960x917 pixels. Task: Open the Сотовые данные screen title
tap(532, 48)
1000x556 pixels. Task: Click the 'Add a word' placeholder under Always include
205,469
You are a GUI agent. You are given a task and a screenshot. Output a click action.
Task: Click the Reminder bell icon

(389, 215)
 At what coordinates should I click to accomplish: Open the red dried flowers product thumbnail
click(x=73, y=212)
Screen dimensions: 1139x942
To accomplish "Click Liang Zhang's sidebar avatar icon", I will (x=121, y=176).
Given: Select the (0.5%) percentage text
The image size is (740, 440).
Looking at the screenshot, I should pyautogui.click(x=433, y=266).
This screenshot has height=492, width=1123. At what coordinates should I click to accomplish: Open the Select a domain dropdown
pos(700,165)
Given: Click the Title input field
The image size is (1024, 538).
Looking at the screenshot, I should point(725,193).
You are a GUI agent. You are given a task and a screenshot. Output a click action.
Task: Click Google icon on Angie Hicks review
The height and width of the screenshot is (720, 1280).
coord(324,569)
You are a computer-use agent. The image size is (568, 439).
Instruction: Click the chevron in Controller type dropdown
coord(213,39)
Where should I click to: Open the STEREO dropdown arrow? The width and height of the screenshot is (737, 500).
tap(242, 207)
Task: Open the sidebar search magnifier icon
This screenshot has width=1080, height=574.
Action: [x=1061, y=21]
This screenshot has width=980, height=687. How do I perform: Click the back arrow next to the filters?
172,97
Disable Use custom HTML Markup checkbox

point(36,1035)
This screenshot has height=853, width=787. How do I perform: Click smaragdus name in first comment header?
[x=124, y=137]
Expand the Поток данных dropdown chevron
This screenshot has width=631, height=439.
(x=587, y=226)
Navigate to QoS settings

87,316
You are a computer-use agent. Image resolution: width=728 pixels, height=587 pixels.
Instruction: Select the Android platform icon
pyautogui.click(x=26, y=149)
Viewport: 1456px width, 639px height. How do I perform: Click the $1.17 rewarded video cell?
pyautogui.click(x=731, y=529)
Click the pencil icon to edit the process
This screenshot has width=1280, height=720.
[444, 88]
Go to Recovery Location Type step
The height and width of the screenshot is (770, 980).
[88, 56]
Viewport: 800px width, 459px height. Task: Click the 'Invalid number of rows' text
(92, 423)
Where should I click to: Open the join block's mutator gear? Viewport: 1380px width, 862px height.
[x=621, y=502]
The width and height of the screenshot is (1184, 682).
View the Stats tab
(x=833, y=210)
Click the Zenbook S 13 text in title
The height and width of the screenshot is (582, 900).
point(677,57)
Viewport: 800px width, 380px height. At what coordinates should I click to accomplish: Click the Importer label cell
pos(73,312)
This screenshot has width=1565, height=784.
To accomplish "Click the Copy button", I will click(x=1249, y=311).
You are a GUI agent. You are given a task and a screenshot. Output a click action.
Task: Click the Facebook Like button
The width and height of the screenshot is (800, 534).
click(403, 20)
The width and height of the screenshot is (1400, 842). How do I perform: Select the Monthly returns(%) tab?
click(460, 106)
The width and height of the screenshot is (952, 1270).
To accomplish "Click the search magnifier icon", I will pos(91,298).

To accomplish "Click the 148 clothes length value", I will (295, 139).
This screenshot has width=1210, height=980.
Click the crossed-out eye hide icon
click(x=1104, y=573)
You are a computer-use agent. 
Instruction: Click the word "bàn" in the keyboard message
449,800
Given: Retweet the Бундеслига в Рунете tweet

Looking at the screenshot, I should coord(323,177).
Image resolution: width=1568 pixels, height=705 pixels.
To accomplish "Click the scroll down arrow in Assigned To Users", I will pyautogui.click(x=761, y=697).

Problem description -
Word for word, write out each entry shown above.

Result of the exercise -
960x917 pixels. Task: Open the Сотовые данные screen title
tap(532, 48)
1000x556 pixels. Task: Click the 'Add a word' placeholder under Always include
205,469
You are a GUI agent. You are given a task and a screenshot. Output a click action.
Task: Click the Reminder bell icon

(389, 215)
 At what coordinates should I click to accomplish: Open the red dried flowers product thumbnail
click(x=73, y=212)
Screen dimensions: 1139x942
To accomplish "Click Liang Zhang's sidebar avatar icon", I will (x=121, y=176).
Given: Select the (0.5%) percentage text
The image size is (740, 440).
Looking at the screenshot, I should pyautogui.click(x=433, y=266).
This screenshot has height=492, width=1123. At what coordinates should I click to accomplish: Open the Select a domain dropdown
pos(700,165)
Given: Click the Title input field
The image size is (1024, 538).
Looking at the screenshot, I should point(725,193).
You are a GUI agent. You are given a task and a screenshot. Output a click action.
Task: Click Google icon on Angie Hicks review
The height and width of the screenshot is (720, 1280).
coord(324,569)
You are a computer-use agent. The image size is (568, 439).
Instruction: Click the chevron in Controller type dropdown
coord(213,39)
Where should I click to: Open the STEREO dropdown arrow? The width and height of the screenshot is (737, 500).
tap(242, 207)
Task: Open the sidebar search magnifier icon
This screenshot has width=1080, height=574.
Action: [x=1061, y=21]
This screenshot has width=980, height=687. How do I perform: Click the back arrow next to the filters?
172,97
Disable Use custom HTML Markup checkbox

point(36,1035)
This screenshot has height=853, width=787. How do I perform: Click smaragdus name in first comment header?
[x=124, y=137]
Expand the Поток данных dropdown chevron
This screenshot has width=631, height=439.
(x=587, y=226)
Navigate to QoS settings

87,316
You are a computer-use agent. Image resolution: width=728 pixels, height=587 pixels.
Instruction: Select the Android platform icon
pyautogui.click(x=26, y=149)
Viewport: 1456px width, 639px height. How do I perform: Click the $1.17 rewarded video cell?
pyautogui.click(x=731, y=529)
Click the pencil icon to edit the process
This screenshot has width=1280, height=720.
[444, 88]
Go to Recovery Location Type step
The height and width of the screenshot is (770, 980).
[88, 56]
Viewport: 800px width, 459px height. Task: Click the 'Invalid number of rows' text
(92, 423)
Where should I click to: Open the join block's mutator gear? Viewport: 1380px width, 862px height.
[x=621, y=502]
The width and height of the screenshot is (1184, 682).
View the Stats tab
(x=833, y=210)
Click the Zenbook S 13 text in title
The height and width of the screenshot is (582, 900).
point(677,57)
Viewport: 800px width, 380px height. At what coordinates should I click to accomplish: Click the Importer label cell
pos(73,312)
This screenshot has width=1565, height=784.
To accomplish "Click the Copy button", I will click(x=1249, y=311).
You are a GUI agent. You are given a task and a screenshot. Output a click action.
Task: Click the Facebook Like button
The width and height of the screenshot is (800, 534).
click(403, 20)
The width and height of the screenshot is (1400, 842). How do I perform: Select the Monthly returns(%) tab?
click(460, 106)
The width and height of the screenshot is (952, 1270).
To accomplish "Click the search magnifier icon", I will pos(91,298).

To accomplish "Click the 148 clothes length value", I will (295, 139).
This screenshot has width=1210, height=980.
Click the crossed-out eye hide icon
click(x=1104, y=573)
You are a computer-use agent. 
Instruction: Click the word "bàn" in the keyboard message
449,800
Given: Retweet the Бундеслига в Рунете tweet

Looking at the screenshot, I should coord(323,177).
Image resolution: width=1568 pixels, height=705 pixels.
To accomplish "Click the scroll down arrow in Assigned To Users", I will pyautogui.click(x=761, y=697).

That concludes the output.